While the recent judgement of the Supreme Court to allow doctor assisted dying is gratifyingly forward looking and sensible, it really doesn’t change much for Canada’s terminally ill or those in severe, chronic, pain.
For years, hospitals and doctors, in consultation with patients and family, have negotiated “do not resuscitate” orders for seriously ill patients. In addition, “comfort care” is a euphemism for aggressively mitigating pain to the point that comfortable death replaces therapeutic care as the goal of treatment.
Doctors, families and terminally ill patients have been quietly making these decisions for years. It ‘s a compassionate and appropriate practice.
My family experienced “comfort care” when a family member, whose pain was considerable and whose prognosis was bleak, died a comfortable, medically expedited death, through the cessation of therapeutic medication and a significant increase in pain medication.

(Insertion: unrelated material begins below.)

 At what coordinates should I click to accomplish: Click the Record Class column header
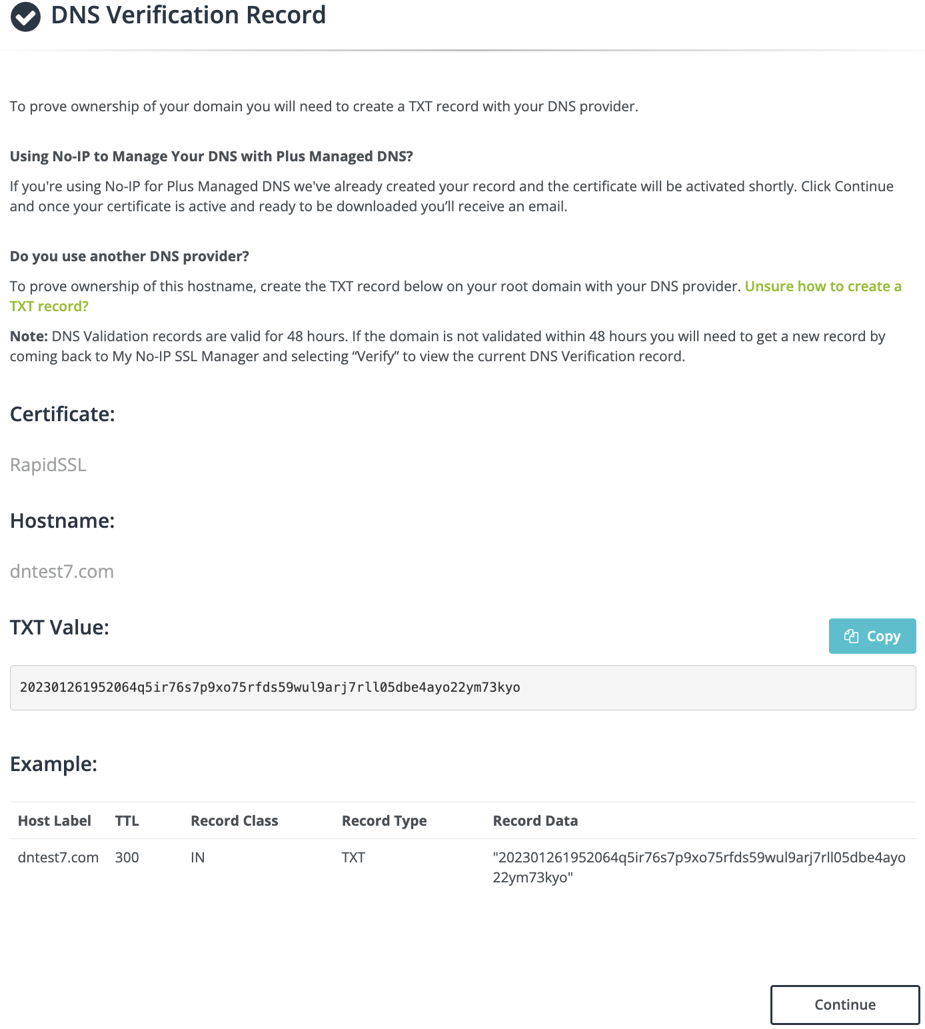pyautogui.click(x=235, y=820)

A very sensitive doctor invited us in to discuss possible treatment options. Our family member faced the prospect of a feeding tube, virtual immobility, and because her heart was healthy, a long, slow, uncomfortable death. It was a no brainer. Her pain medication was upped and she died peacefully two days later. She was ready.

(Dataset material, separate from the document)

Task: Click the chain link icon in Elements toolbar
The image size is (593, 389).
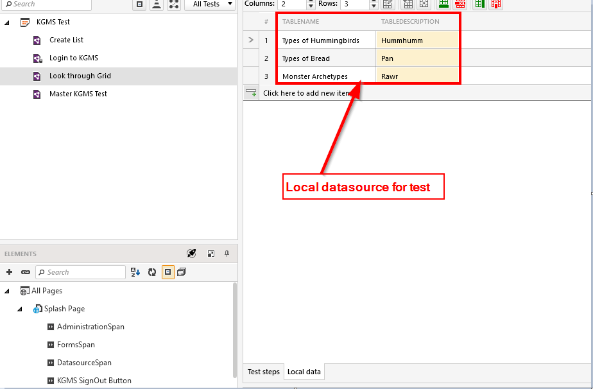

I know how I would have responded had an officious politicians who didn’t know our loved one or her medical condition, tried to prohibit her humane death on the basis of religious dogma or a trumped up thin edge of the wedge argument.
It always seems that those who purport to want “small government” are the loudest voices encouraging the government to legislate people’s moral and medical behaviour.
No law could know what was best for our loved one in her dying days. No law could presume to be helpful in sorting out the end of life medical circumstances of individual Canadians. The right law is no law for families and loved ones dealing with prolonged uncomfortable death.
And can we stop calling medically expedited death “assisted Suicide”? It’s such an unnecessarily incendiary term. “Assisted suicide” conjures up an image of third parties preparing nooses, loading the 45, or casing out the Patullo Bridge for grandma’s imminent swan dive. That is not what happens today and it’s not what this Supreme Court ruling suggests.
I’m proud to be a Canadian today. The unanimous decision of the Court to support people’s right to choose doctor assisted death over long, painful palliative care or hospice, is the latest in a series of actions that affirm both the common sense and efficacy of the Canadian social conscience.
The overreaction to the decision is weak and won’t fly. Canadians are a socially sensible and compassionate lot, and the argument that this ruling is the thin edge of the wedge, that before long we’ll be offing grandma the first time she loses her car keys will be seen for how ludicrous it is.
Single payer health care unanimously accepted.A woman’s right to choose firmly embraced. Recently, marriage equality legislated with no fuss, and now, the unanimous acceptance of allowing the chronically ill, their families, and their doctor to make dying with dignity decisions at the end of life.